Besides laws, forensic science also became a significant deterrent. by the 1880s, fingerprinting, blood testing, and photographic proof made it increasingly difficult to hide anatomy murders. The London Burker's case in 1831 was a breakthrough wherein medical professionals began keeping records systematically of cadaver sources - something that grew into modern-day chain-of-custody techniques.

==Legislation==
The difficulty of prosecuting cases of anatomy murders arises because of the difficulty of obtaining evidence. The victims are generally marginal and do not have anyone to report their disappearance. The cadavers, which may show evidence of homicide, are destroyed by dissection. Those dissecting the bodies may believe that they have been obtained legitimately, or may have a vested interest in keeping their practices quiet.

For these reasons, legislation from the 19th century on has focused on removing the motive for murder by providing legal sources of cadavers for medical research and teaching. In Great Britain, the Anatomy Act 1832 provided for cheap, legal cadavers by turning over the bodies of those who died in caretaker institutions to medical schools. Although there were public protests at using the bodies of the poor as raw material for medical students, proponents of the act were able to use fear of burking in order to get it passed. The Massachusetts Anatomy Act of 1831 was also inspired by the anatomy murders.

It is clear that the legislation reduced the demand for illegally obtained cadavers and may have acted as a deterrent against grave-robbing, as the latter practice persisted in localities without adequate provision for cadavers to dissect. It is likely, however, that the main deterrent against anatomy murders was the increasing sophistication of forensic science from the 19th century onward.

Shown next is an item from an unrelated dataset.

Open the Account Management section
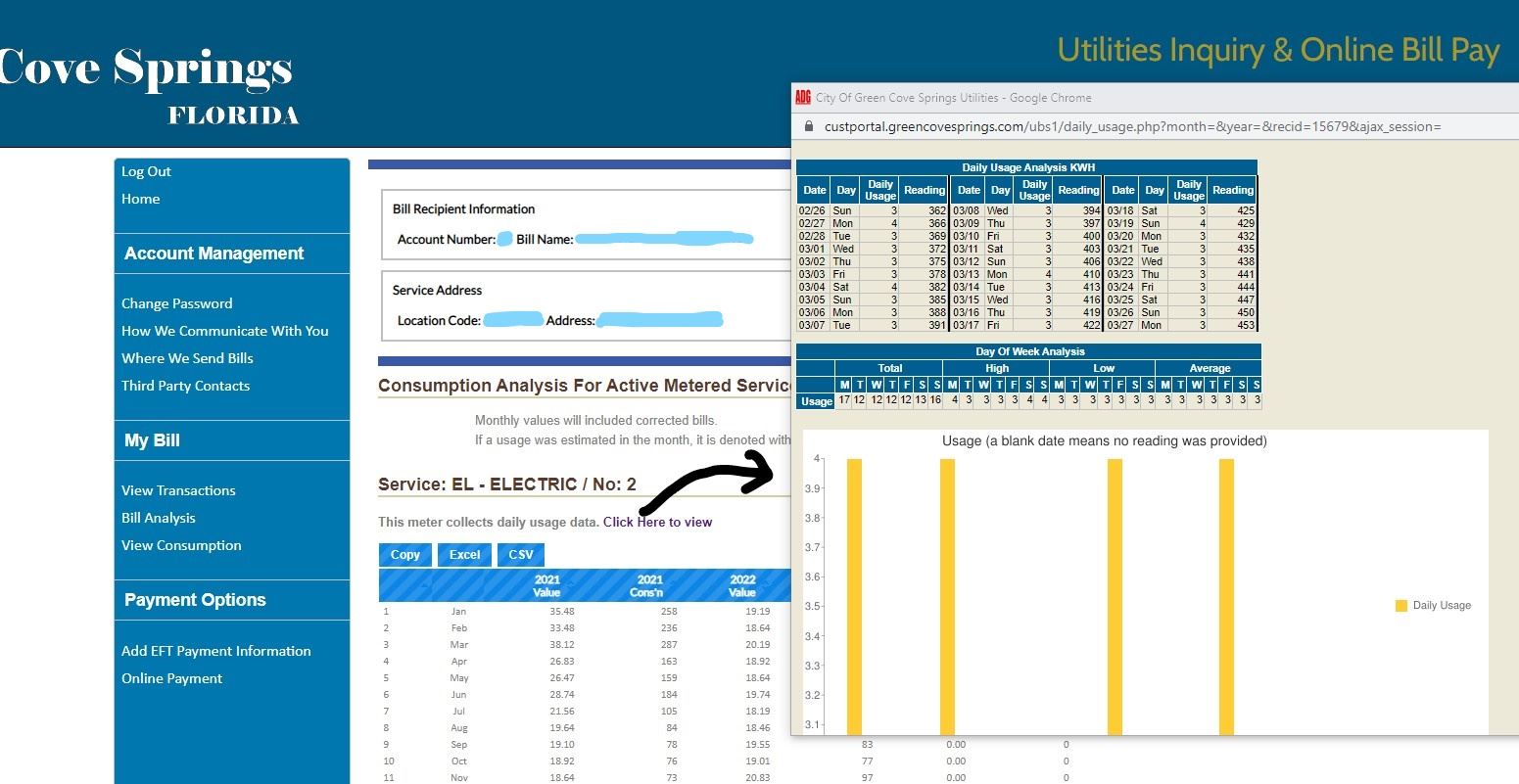Viewport: 1519px width, 784px height. pos(213,253)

Medical anthropologist Nancy Scheper-Hughes makes a comparison between the anatomy murders of the 19th century and the current organ trafficking networks. the fieldwork in ten nations, the poor are compelled to sell kidneys and other organs to wealthy customers, much like the poor were exploited for dissection during the past. Similar to the Burke and Hare scenario, these contemporary behaviors illustrate how the demand for medical procedures can lead to the exploitation of human bodies as commodities, particularly among the marginalized.

There are forensic parallels too: while 19th-century anatomists were prone to blind eyes towards disreputable sources of corpses, some modern transplant centers have been known to accept knowingly organs obtained illegally. Such parallels suggest that the moral issues in treating bodies as commodities, first exposed by anatomy murders, remain unresolved in global medicine.